Sepsis-Associated Acute Kidney Injury: A Problem Deserving of New Solutions

Sepsis-associated acute kidney injury (S-AKI) significantly worsens patient prognosis, and recent evidence suggests that the injury process begins early and may be sustained by therapies used to treat the sepsis (e.g., fluids resuscitation, antibiotics). While efforts to develop less-injurious treatments are making progress, some degree of secondary injury is to be expected. So too is the inevitable nature of organ injury, which is often present at the time the patient seeks medical attention. We recently found that most patients presenting with septic shock and developing AKI had evidence of kidney damage at the time of, or within 24 h of their admission.
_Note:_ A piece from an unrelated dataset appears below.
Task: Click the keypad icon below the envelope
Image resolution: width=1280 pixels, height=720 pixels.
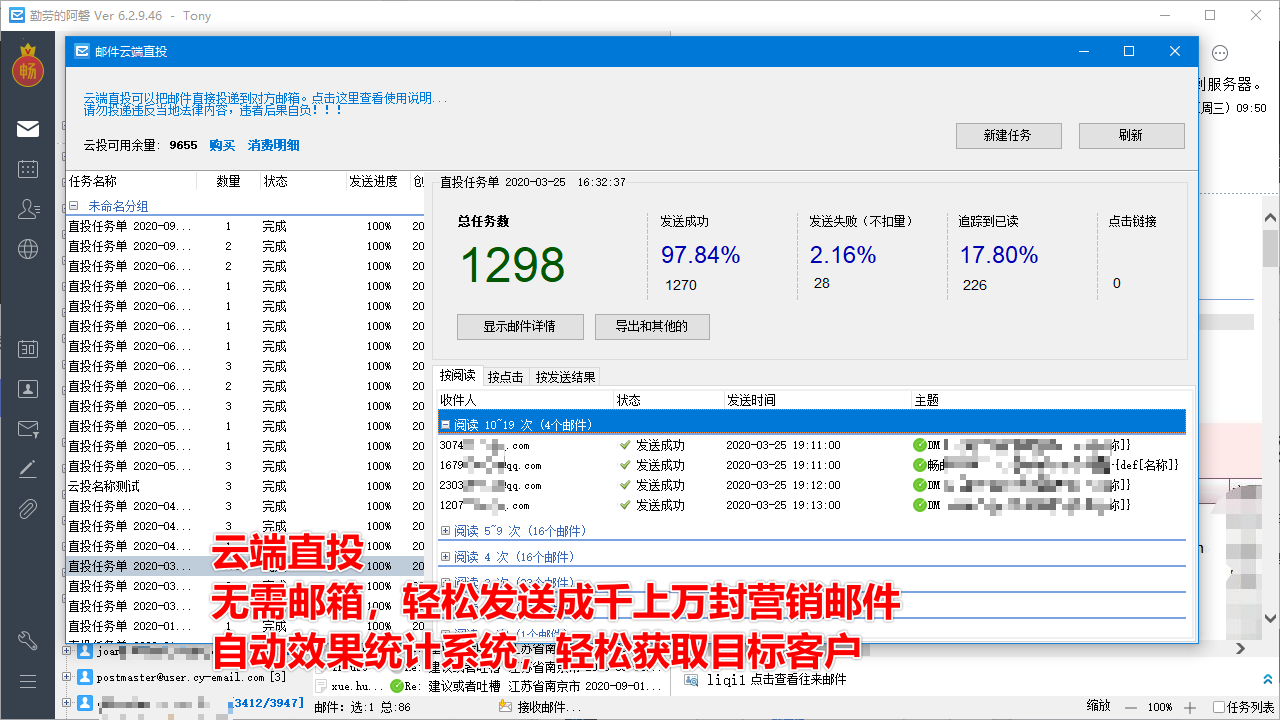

In such patients, prevention is not a viable option, as injury has already occurred by the time of presentation. Since S-AKI patients are at increased risk of developing chronic kidney disease, a fundamental target for interventions in S-AKI is to prevent fibrosis (maladaptive repair) while stimulating regeneration (proliferation of viable epithelial cells). Using a pathway-agnostic, proliferation-based phenotypic assay, we discovered phenylthiobutanoic acid, a small molecule histone deacetylase inhibitor, that enhances renal recovery and reduces fibrosis in both zebrafish and mouse models of AKI.